もぉー…シメノさんからもなんとか言ってくださいよ。」

「…誠意の欠片も感じられないね、あんた。」

あの恐怖体験から数分。

不覚にも気を失っていたフイノは、目を覚ましたと同時に咲から遠く距離を取った。

はっきり言おう、咲がトラウマを植え付けたのだ。

「話しかけるな。貴様の謝罪など受ける気はない。」

当然、烈火のごとく怒り狂ったフイノだが、咲に近づくことが出来ず…結果、この距離の抗議である。

「確かに、やり過ぎたのは認めます。

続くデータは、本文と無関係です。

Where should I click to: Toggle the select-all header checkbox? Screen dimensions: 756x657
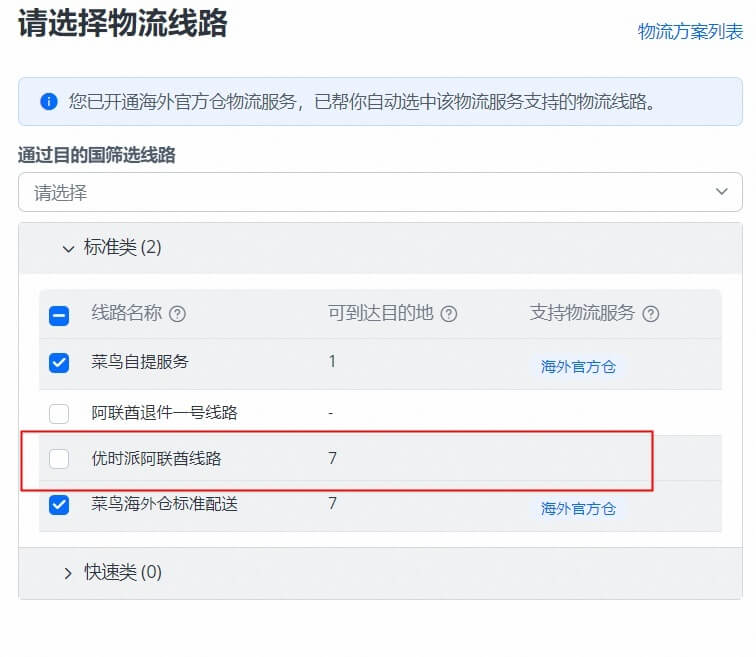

…さぁーせん。

でも、そっちも悪いんですからね!きっかけはフイノさんですから!」

腰に手を当て、びしっと指を突き出した咲はそう高らかに言っておける。

「な、何をぬかすか!小娘がぁ!!只でさえ神聖な戦士の体を、あろうことか…貴様分かっているのか?!これは重罪なるぞ、戦士の誇りを汚しおって!!」

5~6mあまり離れた距離からそう叫ぶフイノ。

残念ながら、場所は洞窟という悪条件である。

声は何重にも反響し…何を言ってるのか分からなかった。

「はぁー?何を言ってるのか分かりませんけど?!

馬鹿なんですかー?」

よせばいいのに、そう突っかかる咲はフイノの血圧を尚も上げていく。

「き、貴様ぁー!そこにいろ、今すぐその生意気な口を使えなくしてくれる!」

フイノもフイノで、何も律儀に反応しなくていいのに。

シメノは既にこの状況に飽き始め、早く終わらないかなと白けた顔で見ていた。

「やれるもんなら、やってみんかい!」

もはや引き際迷子の咲は、ご丁寧に挑発する。

「よーっし!いざぁ!」


その瞬間、咲の耳に甲高い音が響いた。

耳をつんざく程ではないが、不快なその音に一瞬目をつぶる。

しまった…!

慌てて目をこじ開けた咲はそこで、地面に伏して苦しむ2体を見た。